There were limited data on adverse reactions, adherence, acquired drug resistance and cost. Both HIV-negative and HIV-positive persons were included in the reviewed studies; however, the studies did not stratify patients according to HIV status. There was some discussion regarding the quality of the data. The GDG expressed concerns that health care workers may have selected for the centralized care groups those patients who they thought might have a worse prognosis.
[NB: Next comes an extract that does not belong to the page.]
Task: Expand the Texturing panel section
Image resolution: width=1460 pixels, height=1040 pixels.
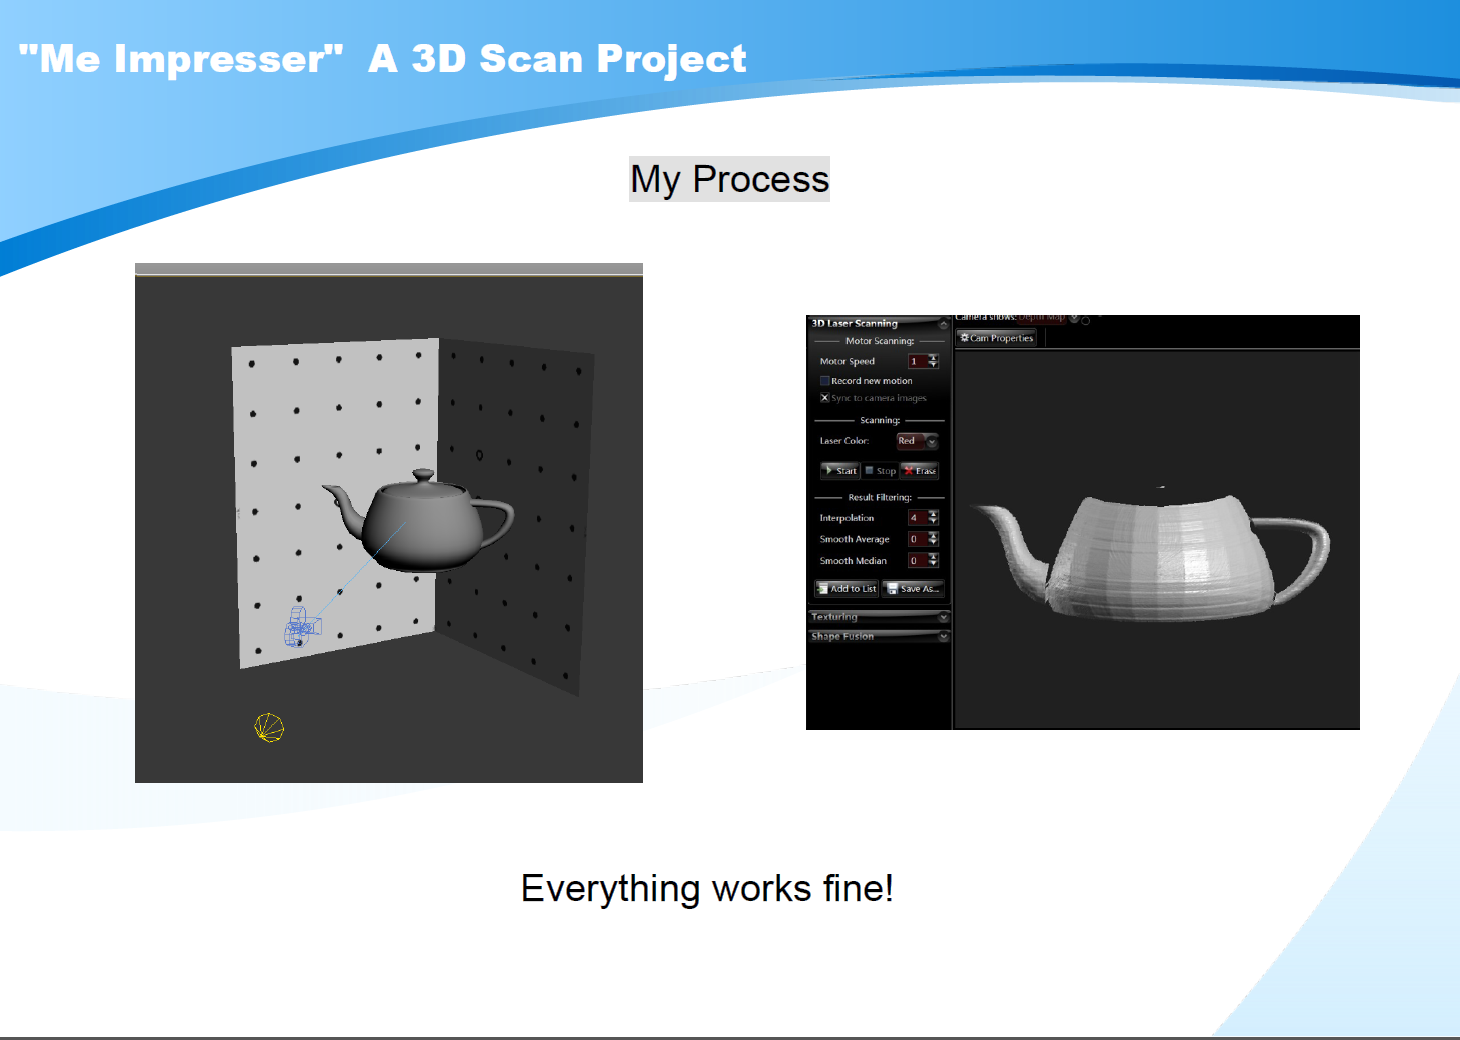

None of the studies controlled for this risk of bias.

⁶⁵ The outcomes comprise: 1. Adherence to treatment (or treatment interruption due to non-adherence), 2. Conventional TB treatment outcomes: cure or treatment completion, failure, relapse, survival/death, 3. Adverse reactions from TB drugs (severity, type, organ class), 4. Cost to the patient (including direct medical costs as well as others such as transportation, lost wages due to disability, and 5. Cost to the health services.

⁶⁶ The outcomes comprise: 1. Cure (treatment failure), 2. Prompt initiation of appropriate treatment, 3. Avoiding the acquisition or amplification of drug resistance, 4. Survival (death from TB), 5. Staying disease-free after treatment; sustaining a cure (relapse), 6. Case holding so the TB patient remains adherent to treatment (default or treatment interruption due to non-adherence), 7. Population coverage or access to appropriate treatment of drug-resistant TB, 8. Smear or culture conversion during treatment, 9. Accelerated detection of drug resistance, 10. Avoiding unnecessary MDR-TB treatment, 11. Population coverage or access to diagnosis of drugresistant TB, 12. Prevention or interruption of transmission of drug-resistant TB to other people, including other patients and health care workers, 13. Shortest possible duration of treatment, 14. Avoiding toxicity and adverse reactions from antituberculosis drugs, 15. Cost to the patient, including direct medical costs and other costs such as transportation and lost wages due to disability, 16. Resolution of TB signs and symptoms; ability to resume usual life activities, 17. Interaction of antituberculosis drugs with non-TB medications, and 18. Cost to the TB control programme.

⁶⁷ The outcomes comprise: 1. Adherence to treatment (or treatment interruption due to non-adherence), 2. Conventional TB treatment outcomes: cure or treatment completion, failure, relapse, survival/death, 3. Adverse reactions from TB drugs (severity, type, organ class), 4. Acquisition (amplification) of drug resistance, 5. Cost to the patient (including direct medical costs as well as others such as transportation, lost wages due to disability, and 6. Cost to the health services.